An attempt to limit this influx of weapons and fighters today might cause incursions into Syria and Iran, (and at the very unlikely far end, the Kingdom of Saudi Arabia [to be understood as a potential modern day Cambodia]).

The U.S. fail to acheive this victory condition primarily because of a reasonable and justified resistance to the draft that existed at that time, as well as our inability to muster the interest and resources necessary to reinforce RVN forces in 1975 when an unbelieveable number of NVA tank Divisions moved south across the DMZ.

Ironically this was precisely the the kind of attack our NATO geared forces of the time were designed to exterminate.

That was truly the point where Viet Nam became unwinnable because there was no political way after having spendt 50,000 American lives chasing folks in the jungles, that we could muster the will to assault defended beaches and then march to Hanoi only to face the PRC yet again as we did in Korea.

Gerald Ford and Jimmy Carter were both decent honorable men unsuited to the world that was left to them by the compromises of Wilson, the machinations of FDR, heavy hand of Truman and the mild touch of Eisenhower.

Both Ford and Carter's domestic policies were disasters in time where we were just beginning to understand the price we would be paying for the internal combustion engine and that watse product of kerosene production the hydrocarbon-rich gasoline distillates.
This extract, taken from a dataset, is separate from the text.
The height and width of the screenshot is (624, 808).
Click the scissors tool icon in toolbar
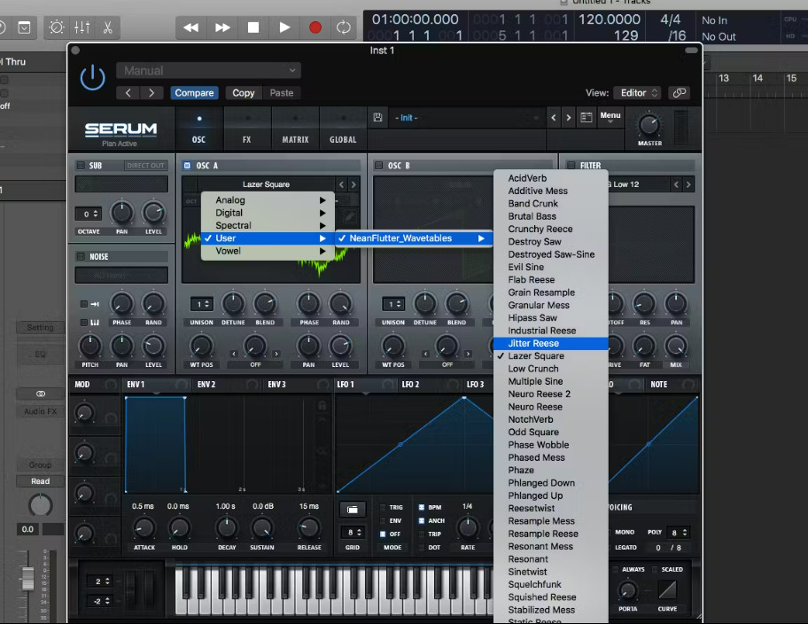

Today we should have no excuses. Setting aside the climate change issue, the political ramifications of our dependence on oil (the most energy-dense source of energy we have for transportation)and the hidden and not so hidden costs of maintaining our current energy sources ought to have been enough to move us on to hydrogen, methanol or whatever the flavor of the day would have been when we decided to act.

Instead we ride shotgun with a bunch of thugs who we tolerate cuz they give us a cut of the oil at market prices.

Enter our current Commander-in-Chief, who amazingly knocks one thug off the bench and dumps a minimal amount of money toward the hydrogen alternative and bam HE'S the devil-incarnate and the "WORST PRESIDENT ever".

This "Surge" is only useful if it happened to be the embedding of U.S. advisors to even more Iraqi units. Most closely akin the late arrived at "Viet Namization" of the war in South-East Asia. Our current efforts will require us to eventually withdraw "over-the-horizon" anyway, so I'm quite happy with insurgents calling it a victory when we wander off to do more important things.

The key to victory in Iraq is to not let their neighbors who finance and staff most of the terror continue on to occupy with heavy weapons any part of Iraq.

MT said...

I thought "end of our long national nightmare" was Lenin's line. Maybe Ford meant it ironically? The White House spinmeisters nixed his first idea--"Let's just pretend nothing happened!"

Anonymous said...

MT until they dug that ditch in the Mall and called it a memorial, "Let's pretend it never happened" was the unofficial policy only to be remembered when someone else had the gall to suggest we "bear any burden for the survival and success of liberty."